Обучая топать ногами слона или скалить зубы львенка, Сергей испытывал мучительное чувство вины. «Они имеют право знать», — шептал он. У них есть права, такие же, как у женщин, детей и животных, и Хард должен помочь им. Он должен, и он придумает, как. Закончит вот эту работу и придумает.

Одна задача сменялась другой, а в глазах фаннигемов появлялось все больше укора.

Поев, Сергей Ли почти успокоился. Зашел в парфюмерный магазин. Еще одно место, где можно оставить след, — множество пробных флаконов, проходящих через тысячи рук. «Гемофэшн» давно уже выпускала молекулярные ароматизаторы для тела, однако духи не уступали. В этом женщины оказались консервативны. Перетрогав и перенюхав кучу баночек и бутылочек, поговорив с продавщицей о вкусах своей несуществующей девушки и слегка от всего этого одурев, Сергей нашел курительную и с наслаждением достал сигареты. Теперь он сделал почти все, что мог. Приятный женский голос объявлял посадку на самолеты, летящие в Глазго, Оттаву и Москву. Да, сделал почти все. Остальное завершат международные авиакомпании.

Сергей Ли давно готов был сделать все, что можно, для фаннигемов. Только бы развязаться с работой. Только бы выкроить немного времени. Рыбьи и мышачьи глаза становились все пронзительней, Хард начал видеть их по ночам. «Скоро мода на нас пройдет, — говорили ему фаннигемы, огромные во сне, — мода пройдет, и мы превратимся в комки слизи. Сделай для нас что-нибудь. Помоги. Только ты можешь спасти нас». Гигантская золотая рыбка с губами красавицы-негритянки выплывала из багровой тьмы и, кокетливо стряхивая кровь с плавников, шептала Сергею: «Мы имеем право на жизнь. У нас есть и другие права. Чем мы хуже женщин?». Рыбка распадалась на клубок червей, и они говорили: «Ты заставил нас копошиться и извиваться, и ползать вдоль гемоскана. А мы не хотим. Мы имеем право на частную жизнь». Сергей просыпался в холодном поту. Он должен был сделать что-нибудь для несчастных созданий, но что?

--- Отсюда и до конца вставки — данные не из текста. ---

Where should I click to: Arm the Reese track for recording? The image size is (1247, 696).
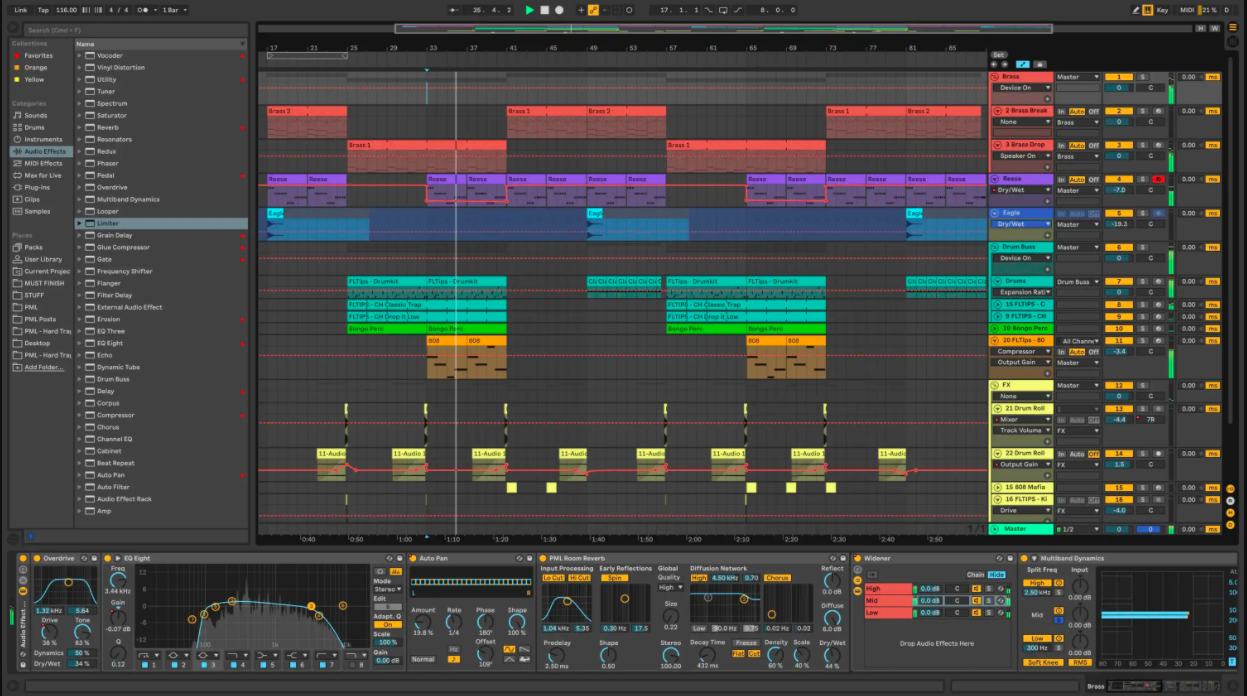click(x=1158, y=179)
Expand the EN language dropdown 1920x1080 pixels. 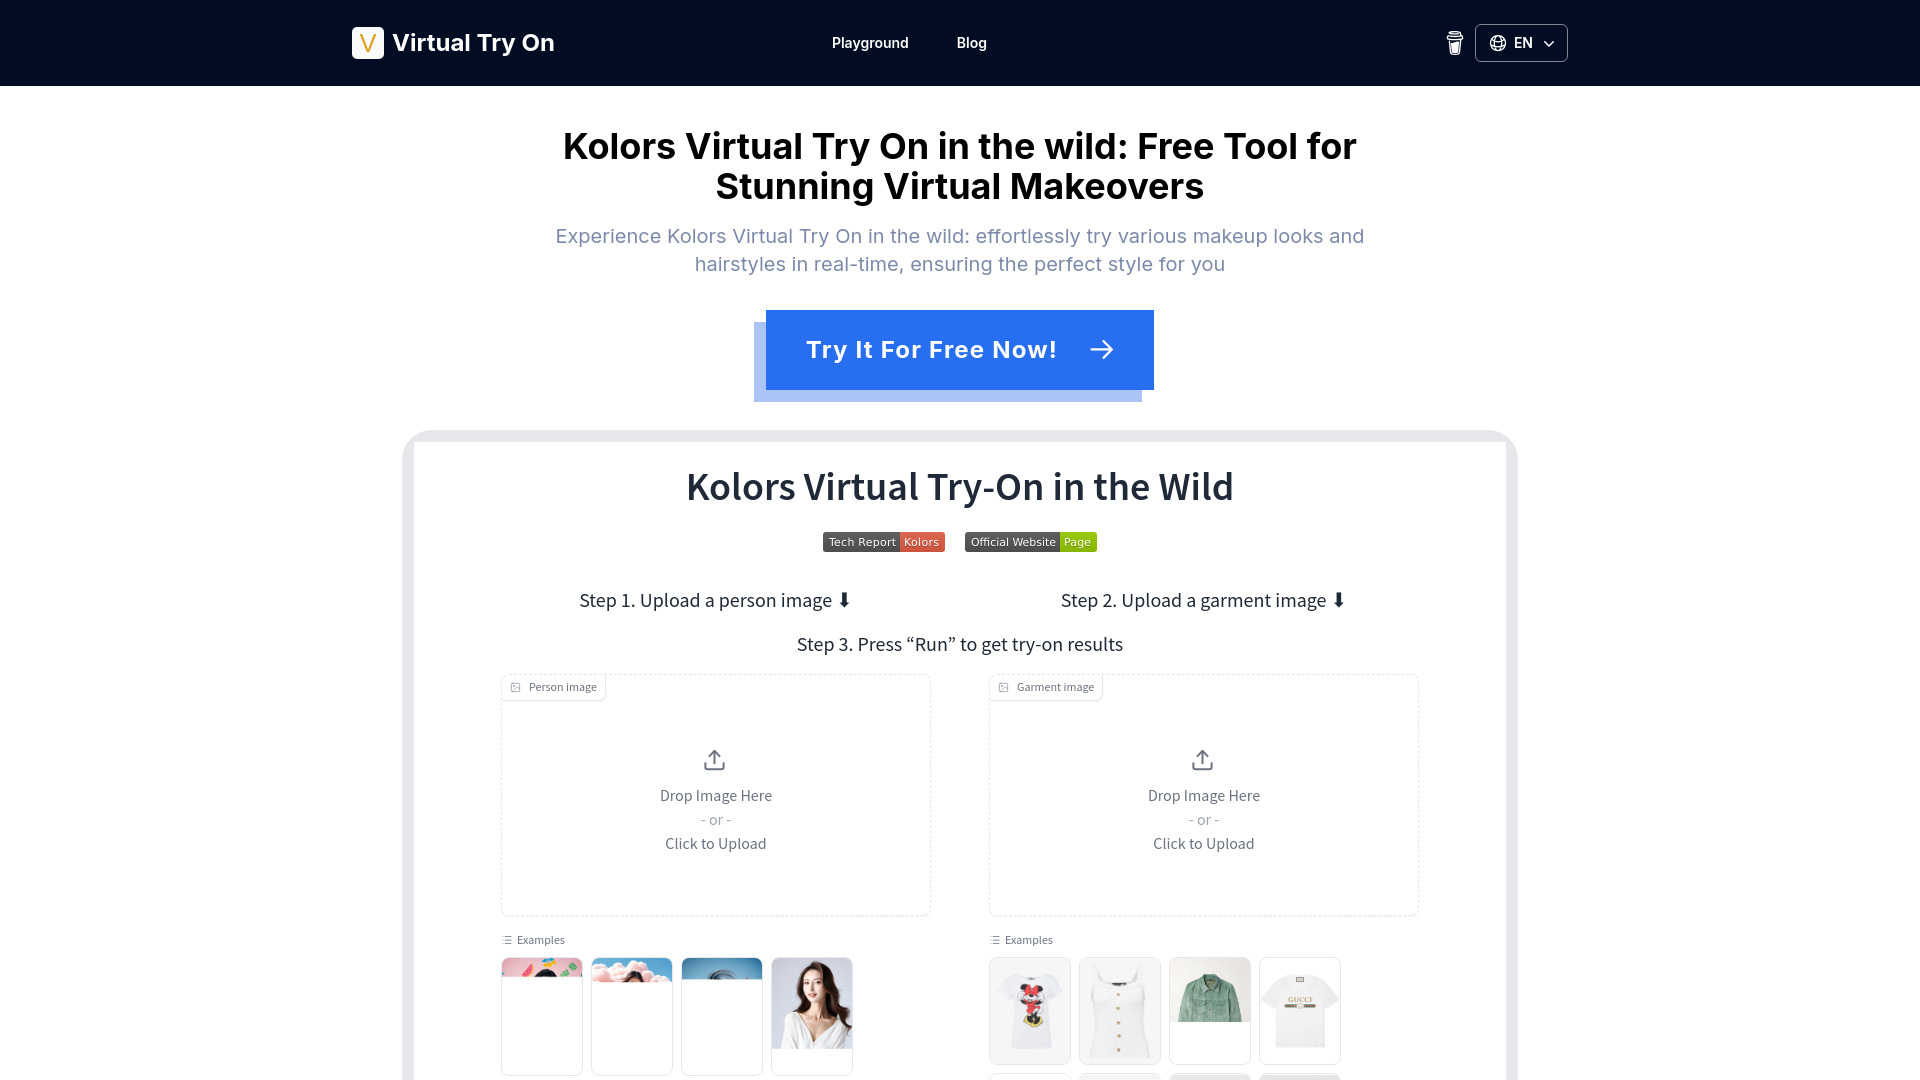(x=1520, y=42)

«Напиши Декларацию, — сказала однажды рыбка и томно вильнула хвостом. — Напиши Декларацию о правах фаннигемов. И вообще нанороботов». — «Стань героем, напиши декларацию», — пискнула мышь. «Вроде Декларации о правах человека». — «Но главное — распространи ее среди нас, — добавил с печальной улыбкой плюшевый мишка, — ты ведь знаешь, не все наши сознательны. Стань просветителем и борцом. Хватит прозябать в офисе и дергаться по указанию шефа».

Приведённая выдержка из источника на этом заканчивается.